COP of heat pumps

As heat pumps use freely available environmental heat, you only pay for the electricity used during operation (if you do not generate it yourself with a photovoltaic system).

It is crucial to know the COP of a heat pump so that you can judge how efficiently it works. This value is also a parameter that indicates the environmental friendliness of your heating system. The higher the coefficient of performance, the less electricity a heat pump consumes. This saves energy and also reduces CO₂ emissions. Last but not least, you will also reduce your heating bills.
 

In a similar way to the seasonal performance factor (SPF), the COP of a heat pump is calculated by comparing the thermal energy it generates to the electricity it consumes. As it is a coefficient of performance, the COP always refers to a specific operating condition. This depends on two parameters in the heating system – the leaving water temperature of the heating system and the temperature of the available ambient energy. So this value is suitable for making broad comparisons of heat pump efficiency.

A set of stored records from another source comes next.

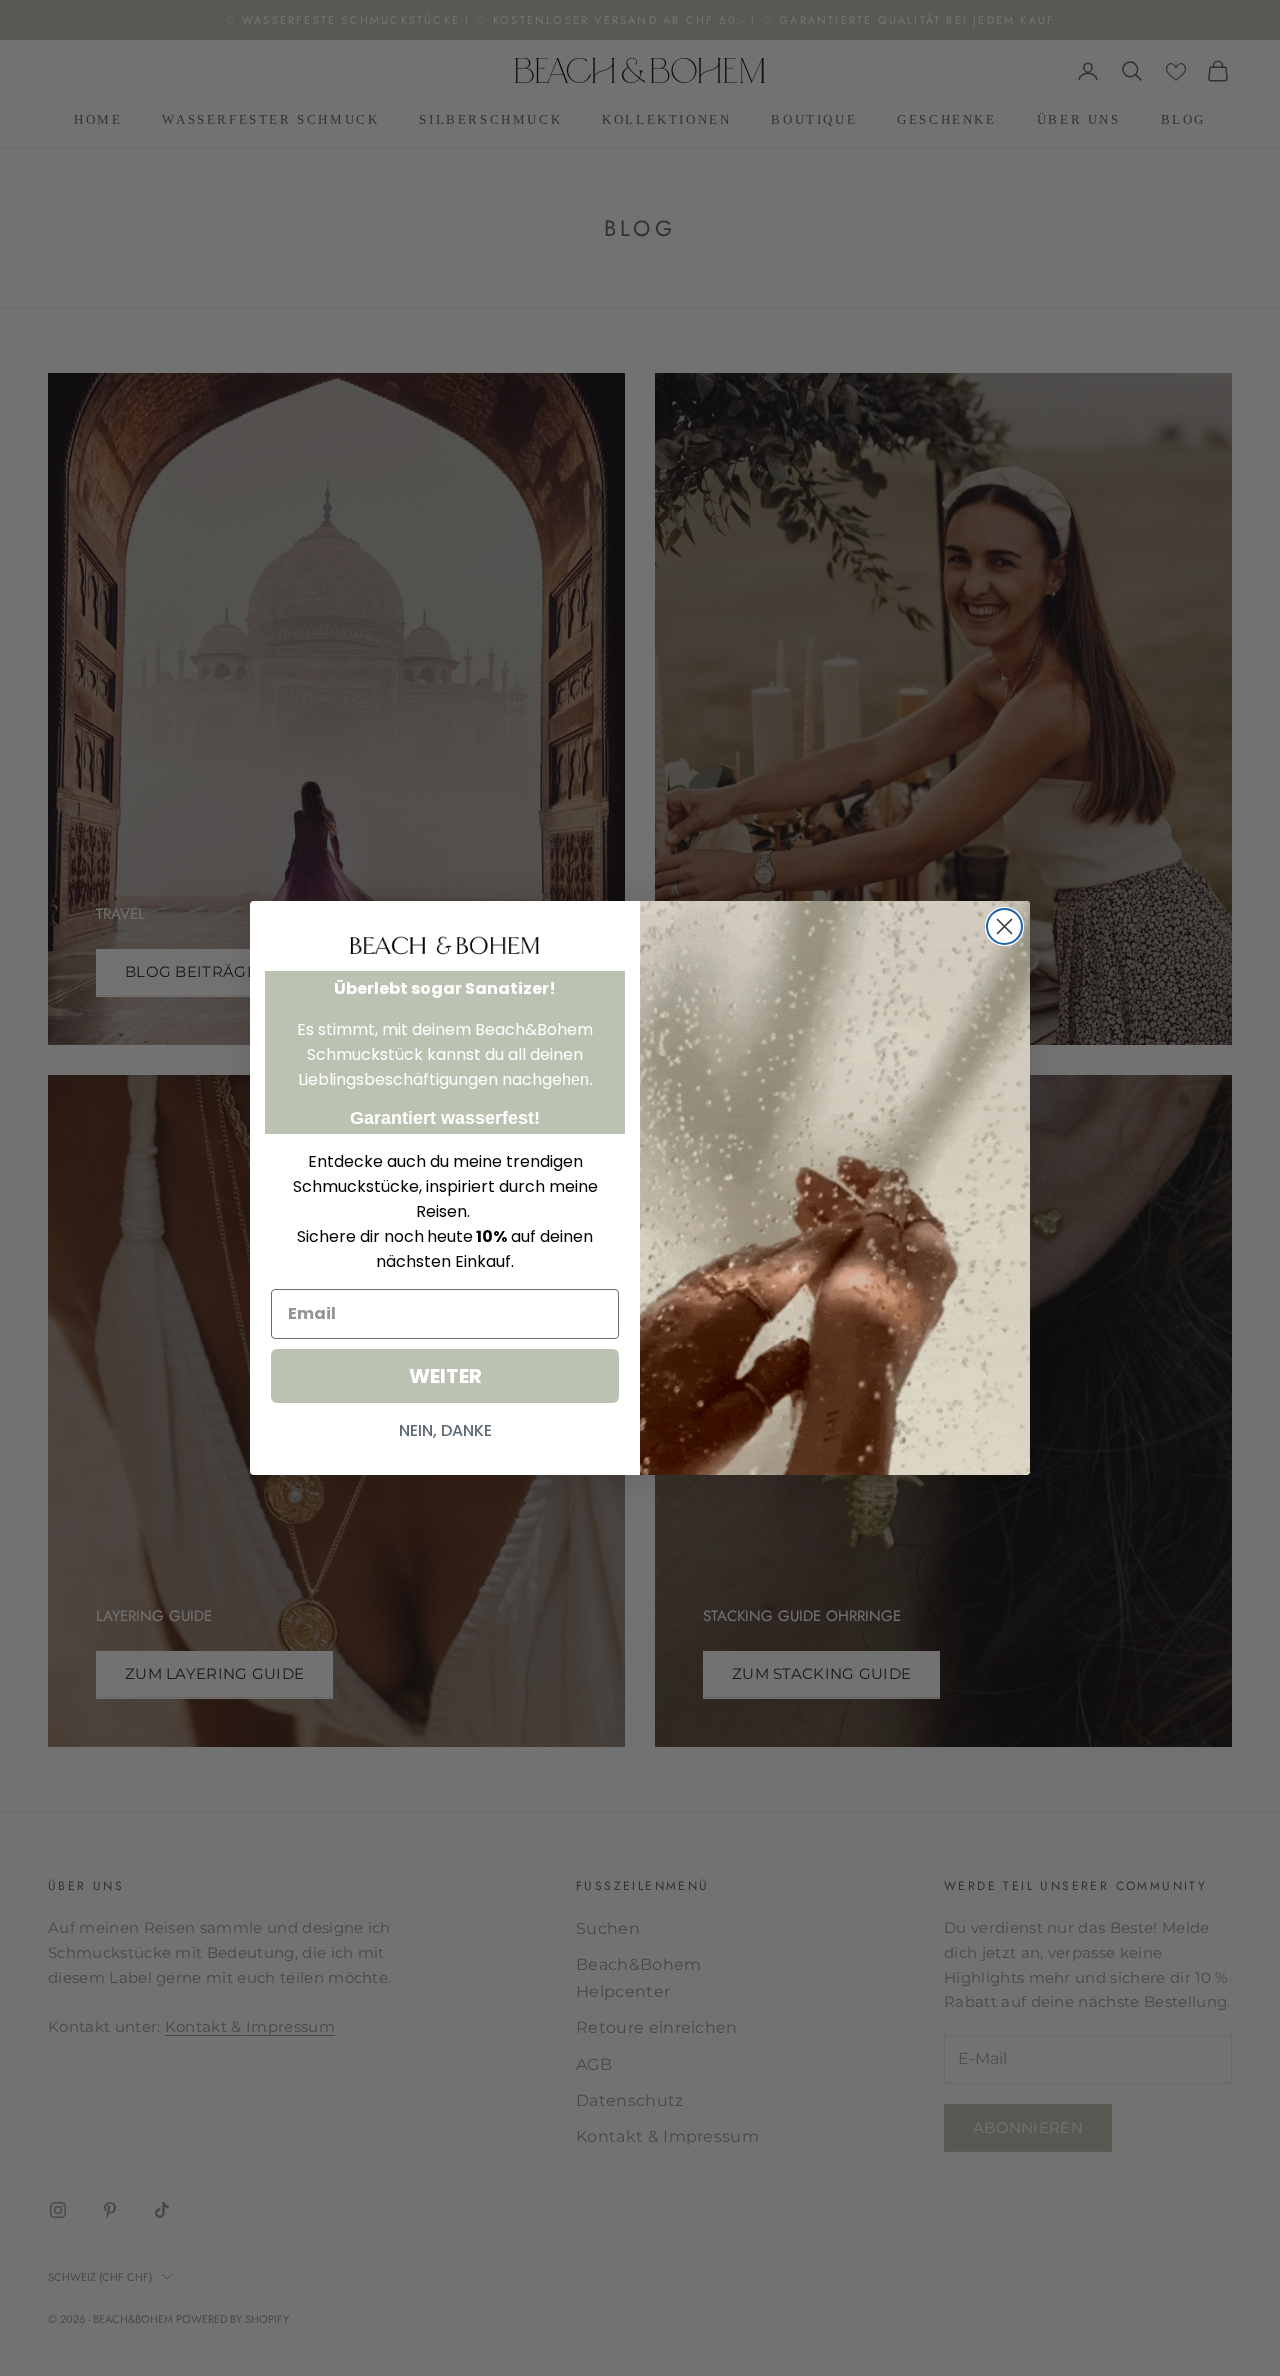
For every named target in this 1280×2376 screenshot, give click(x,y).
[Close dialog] (1004, 926)
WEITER (445, 1376)
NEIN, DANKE (445, 1430)
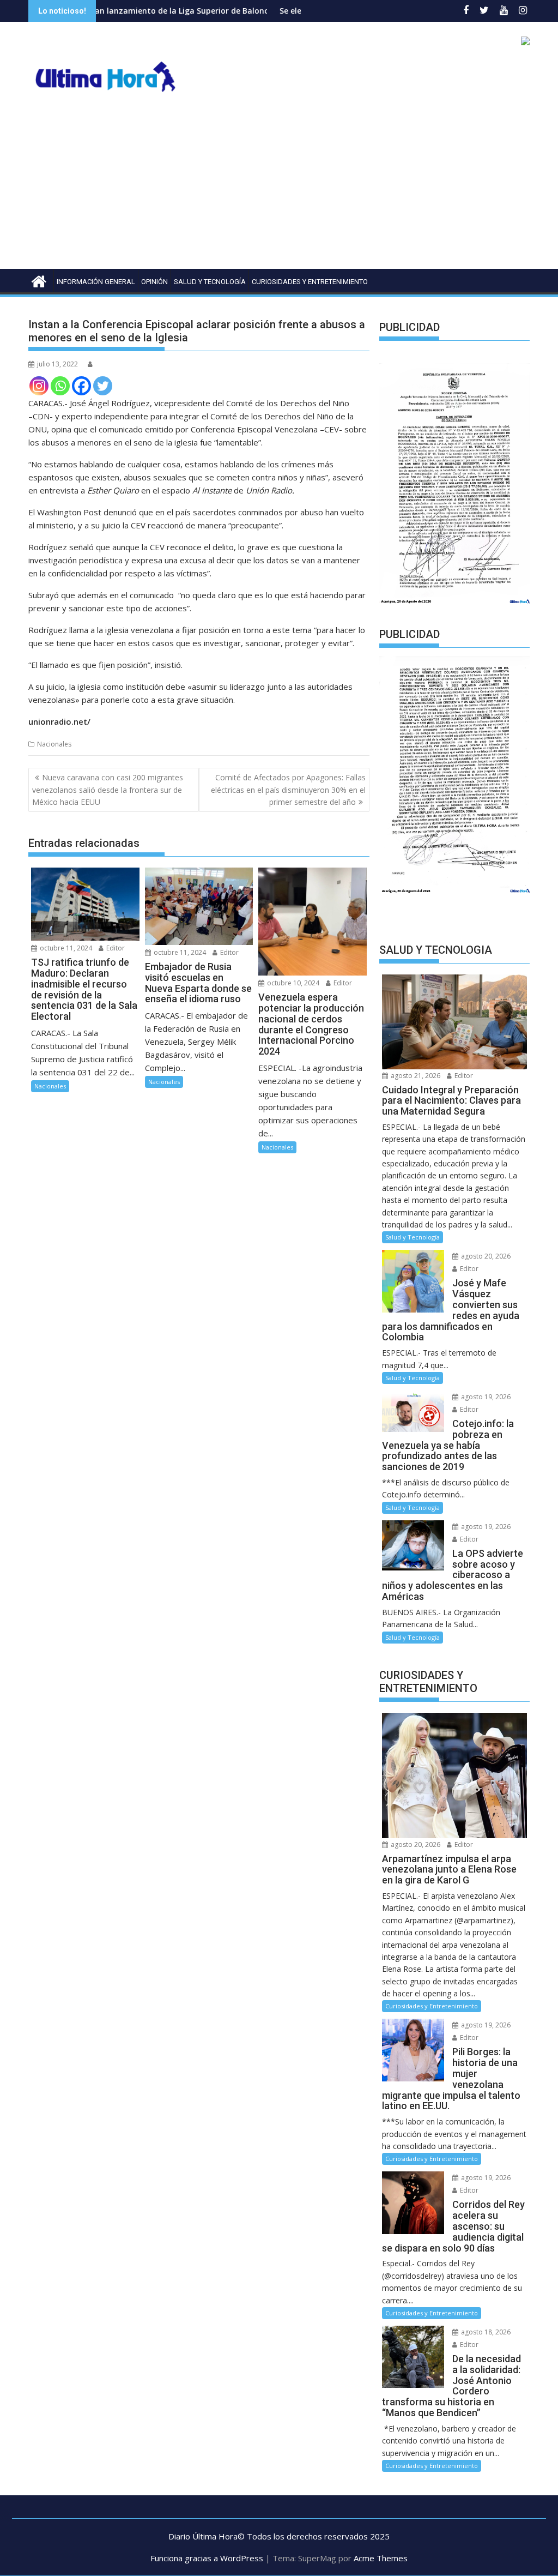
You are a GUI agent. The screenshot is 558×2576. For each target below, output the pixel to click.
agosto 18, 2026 (485, 2332)
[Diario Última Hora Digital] (39, 280)
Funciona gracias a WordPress (206, 2558)
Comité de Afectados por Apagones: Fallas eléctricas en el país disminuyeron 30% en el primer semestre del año (288, 789)
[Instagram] (38, 385)
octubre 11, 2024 (65, 948)
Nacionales (54, 744)
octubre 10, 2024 (292, 983)
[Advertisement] (279, 187)
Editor (115, 948)
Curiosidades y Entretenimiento (310, 282)
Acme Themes (381, 2558)
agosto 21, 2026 (414, 1075)
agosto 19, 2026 (485, 1396)
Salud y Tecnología (210, 282)
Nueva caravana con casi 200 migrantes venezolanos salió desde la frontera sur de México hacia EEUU (107, 789)
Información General (96, 282)
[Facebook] (81, 385)
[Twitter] (102, 385)
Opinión (154, 282)
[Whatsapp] (60, 385)
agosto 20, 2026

The SPF, on the other hand, takes a variety of reference values into account as operating conditions naturally change over the course of a year. This makes it a little more practical.

While the seasonal performance factor depends on many individual parameters and is not listed as a generalised figure, you can usually find the COP in the heat pump's data sheet.

The formula for calculating the COP of a heat pump is:

COP = generated heating energy (kWh) / electricity consumed to generate heat (kWh)

The resulting value is a coefficient of performance that can be used to evaluate the efficiency of a heat pump. It is helpful to know the COP, especially when comparing models made by different manufacturers. The higher the value, the greater the efficiency. And the lower the operating costs.

Manufacturers usually state the COP of a heat pump using a code that indicates the operating state in which the unit efficiency value was measured. As previously mentioned, the value depends on both the temperature of the heat source and the leaving water temperature of the heating system.

The following letters stand for different heat sources:

• A for Air
• B for Brine (brine / geothermal)
• W for Water (groundwater)

The codes are formed as follows:

Heat source code + Temperature in °C + Code for heat transfer medium + Leaving water temperature

Examples:

• A2W35 stands for an air-to-water heat pump whose heat source (air) has a temperature of 2°C and whose heat transfer medium (water) has a leaving water temperature of 35°C.

• B0W35 stands for a brine-to-water heat pump whose heat source (brine) has a temperature of 0°C and whose heat transfer medium (water) has a leaving water temperature of 35°C.

• W10W50 stands for a water-to-water heat pump whose heat source (groundwater) has a temperature of 10°C and whose heat transfer medium (water) has a leaving water temperature of 50°C.
   

When reading the manufacturer's COP data on the data sheet of a heat pump, you can rank the coefficient of performance based on the values below:

• A2W35 air-to-water heat pumps should have a COP of at least 4
• B0W35 brine-to-water heat pumps should have a COP of at least 4.5
• W10W35 water-to-water heat pumps should have a COP of at least 5.5

As mentioned above, it is favourable for a heat pump to have a high COP. However, you must not forget that the coefficient always refers only to a strictly defined operating state that depends on the temperature of the heating system. Any deviations from these values have a corresponding effect on the COP.

As the environmental conditions can vary greatly during operation (and also change over the course of a year), the COP is not a suitable basis for comparing different types of heat pumps. You should refer to the SPF for this purpose. However, when it comes to making a direct comparison of similar heat pumps under identical operating conditions, the COP is a very good baseline for comparing efficiency.

Even though heat pumps mainly use free and emission-free environmental energy, they still need a little electricity to run properly. However, the following example shows you just how low the electricity consumption of a heat pump is:
 

• A detached house with heating requirements of 6000 kWh per year is heated by an air-to-water heat pump.
• The heat pump’s seasonal performance factor is 4.1.
• So the power required is 1463 kWh per year.
• If the electricity price starts at 30 cents per kilowatt hour, the heating costs start at 378 euros.
• If you run the heat pump using solar power generated on site, the cost of heating will drop even further.
   

So, compared to conventional heating systems, efficient heat pumps cut energy costs, produce less CO₂ and produce no emissions.

For both professionals and consumers, the COP is especially important when comparing the efficiency of different models of a particular type of heat pump. The higher the value, the lower the electricity consumption and the greater the efficiency of the heat pump. However, different types of heat pumps cannot be compared using the COP, as this coefficient of performance always references predefined operating conditions. The seasonal performance factor, or SPF, can be used to make a more meaningful comparison if you are comparing different types of heat pump systems.